The fastest way to wire it is the Context MCP endpoint, a hosted, read-only MCP server you attach to your agent loop, which exposes schema-aware tools so the model can fetch the right document without you hand-writing a query. Read-only matters here: the agent can retrieve instructions and knowledge but can't mutate them, so your governed content stays governed. Writes go through Agent Actions, not MCP.

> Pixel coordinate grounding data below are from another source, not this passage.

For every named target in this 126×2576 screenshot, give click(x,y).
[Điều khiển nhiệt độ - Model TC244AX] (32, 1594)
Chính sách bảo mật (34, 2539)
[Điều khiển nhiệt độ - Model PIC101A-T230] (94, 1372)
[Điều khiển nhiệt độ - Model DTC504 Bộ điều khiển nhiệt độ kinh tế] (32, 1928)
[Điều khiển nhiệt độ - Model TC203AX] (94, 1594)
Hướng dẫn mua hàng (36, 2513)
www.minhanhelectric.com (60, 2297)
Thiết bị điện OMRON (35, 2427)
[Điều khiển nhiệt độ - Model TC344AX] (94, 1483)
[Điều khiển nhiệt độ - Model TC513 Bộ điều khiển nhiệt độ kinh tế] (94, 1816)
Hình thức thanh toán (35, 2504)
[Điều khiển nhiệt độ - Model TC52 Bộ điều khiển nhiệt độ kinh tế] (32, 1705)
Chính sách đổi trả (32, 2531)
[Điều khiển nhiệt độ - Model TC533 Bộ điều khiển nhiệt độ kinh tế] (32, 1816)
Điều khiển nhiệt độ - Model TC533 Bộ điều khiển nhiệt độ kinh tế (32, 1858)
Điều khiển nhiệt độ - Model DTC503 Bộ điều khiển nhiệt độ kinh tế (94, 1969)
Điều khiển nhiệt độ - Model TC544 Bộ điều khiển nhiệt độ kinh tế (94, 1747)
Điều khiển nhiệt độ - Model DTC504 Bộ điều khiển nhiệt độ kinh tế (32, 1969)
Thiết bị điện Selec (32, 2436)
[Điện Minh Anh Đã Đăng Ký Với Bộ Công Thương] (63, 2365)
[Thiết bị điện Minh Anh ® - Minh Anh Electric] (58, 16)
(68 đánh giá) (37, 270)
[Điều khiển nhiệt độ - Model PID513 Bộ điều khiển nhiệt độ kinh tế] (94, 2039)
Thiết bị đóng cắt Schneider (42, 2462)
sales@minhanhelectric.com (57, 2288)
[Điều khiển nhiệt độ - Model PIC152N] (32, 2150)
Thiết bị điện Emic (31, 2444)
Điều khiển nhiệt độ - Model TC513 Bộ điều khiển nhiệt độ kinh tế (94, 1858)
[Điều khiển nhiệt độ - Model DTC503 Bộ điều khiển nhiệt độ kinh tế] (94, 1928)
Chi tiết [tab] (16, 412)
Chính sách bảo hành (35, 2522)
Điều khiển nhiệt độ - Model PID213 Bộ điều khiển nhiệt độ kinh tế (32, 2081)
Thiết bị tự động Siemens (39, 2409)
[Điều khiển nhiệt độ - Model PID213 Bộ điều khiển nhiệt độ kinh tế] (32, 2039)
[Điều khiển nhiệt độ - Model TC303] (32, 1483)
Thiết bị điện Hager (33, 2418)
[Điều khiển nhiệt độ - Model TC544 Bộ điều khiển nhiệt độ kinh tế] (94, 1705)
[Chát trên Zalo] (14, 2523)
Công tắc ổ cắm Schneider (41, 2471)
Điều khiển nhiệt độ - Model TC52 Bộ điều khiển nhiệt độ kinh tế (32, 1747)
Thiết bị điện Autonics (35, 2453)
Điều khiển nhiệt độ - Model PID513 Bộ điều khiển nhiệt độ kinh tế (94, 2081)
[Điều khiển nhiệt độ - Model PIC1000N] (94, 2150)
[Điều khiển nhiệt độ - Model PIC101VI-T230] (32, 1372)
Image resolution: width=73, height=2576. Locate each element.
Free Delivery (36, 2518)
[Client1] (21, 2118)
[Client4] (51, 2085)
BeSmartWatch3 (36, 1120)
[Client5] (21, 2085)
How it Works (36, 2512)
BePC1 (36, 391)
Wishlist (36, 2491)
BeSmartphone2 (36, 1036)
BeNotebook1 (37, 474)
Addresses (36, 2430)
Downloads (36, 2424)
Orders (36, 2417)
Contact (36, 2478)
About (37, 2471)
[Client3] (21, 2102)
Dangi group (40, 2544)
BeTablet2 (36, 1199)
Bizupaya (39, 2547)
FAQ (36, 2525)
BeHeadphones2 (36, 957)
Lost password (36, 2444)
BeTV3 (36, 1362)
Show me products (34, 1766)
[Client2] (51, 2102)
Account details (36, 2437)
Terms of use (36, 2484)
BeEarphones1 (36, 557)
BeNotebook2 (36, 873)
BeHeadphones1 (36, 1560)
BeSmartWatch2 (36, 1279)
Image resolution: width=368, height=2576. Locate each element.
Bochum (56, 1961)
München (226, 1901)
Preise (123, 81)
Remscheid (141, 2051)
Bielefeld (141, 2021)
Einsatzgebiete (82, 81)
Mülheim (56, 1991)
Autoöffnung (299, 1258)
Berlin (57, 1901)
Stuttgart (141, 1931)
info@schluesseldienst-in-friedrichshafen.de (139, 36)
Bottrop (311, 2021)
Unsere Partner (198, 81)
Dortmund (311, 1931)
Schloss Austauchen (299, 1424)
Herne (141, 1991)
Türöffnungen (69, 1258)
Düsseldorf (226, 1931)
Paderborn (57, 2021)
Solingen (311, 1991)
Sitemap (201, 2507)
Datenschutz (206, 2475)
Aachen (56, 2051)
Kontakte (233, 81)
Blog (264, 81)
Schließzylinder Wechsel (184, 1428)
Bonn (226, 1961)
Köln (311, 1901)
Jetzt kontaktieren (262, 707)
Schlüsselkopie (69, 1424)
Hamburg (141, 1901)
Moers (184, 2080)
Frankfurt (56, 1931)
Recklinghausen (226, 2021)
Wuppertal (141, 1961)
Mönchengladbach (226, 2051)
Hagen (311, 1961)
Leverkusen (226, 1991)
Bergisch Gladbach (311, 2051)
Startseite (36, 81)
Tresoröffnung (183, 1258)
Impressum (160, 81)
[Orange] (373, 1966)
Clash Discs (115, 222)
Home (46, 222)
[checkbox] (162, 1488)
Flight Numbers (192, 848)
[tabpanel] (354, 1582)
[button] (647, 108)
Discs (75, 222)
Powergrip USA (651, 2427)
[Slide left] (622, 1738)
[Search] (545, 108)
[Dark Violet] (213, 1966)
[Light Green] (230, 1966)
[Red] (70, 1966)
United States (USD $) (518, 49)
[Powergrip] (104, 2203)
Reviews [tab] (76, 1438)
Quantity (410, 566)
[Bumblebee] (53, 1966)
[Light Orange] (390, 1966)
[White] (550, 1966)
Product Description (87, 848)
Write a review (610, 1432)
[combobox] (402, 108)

For most of this, retrieval is plain structured lookup, fetch the active system prompt by key, pull the support article by slug. That's a GROQ query or schema lookup, not vector search; embeddings are opt-in and off by default, and you reach for them only when keyword and structural filters aren't enough. If your knowledge lives in PDFs or scraped support pages rather than structured documents, Sanity Context's Knowledge Bases turns that messy corpus into ordered, retrievable documents. The chat log stays in Turso. The content moves to where it can be edited and reviewed.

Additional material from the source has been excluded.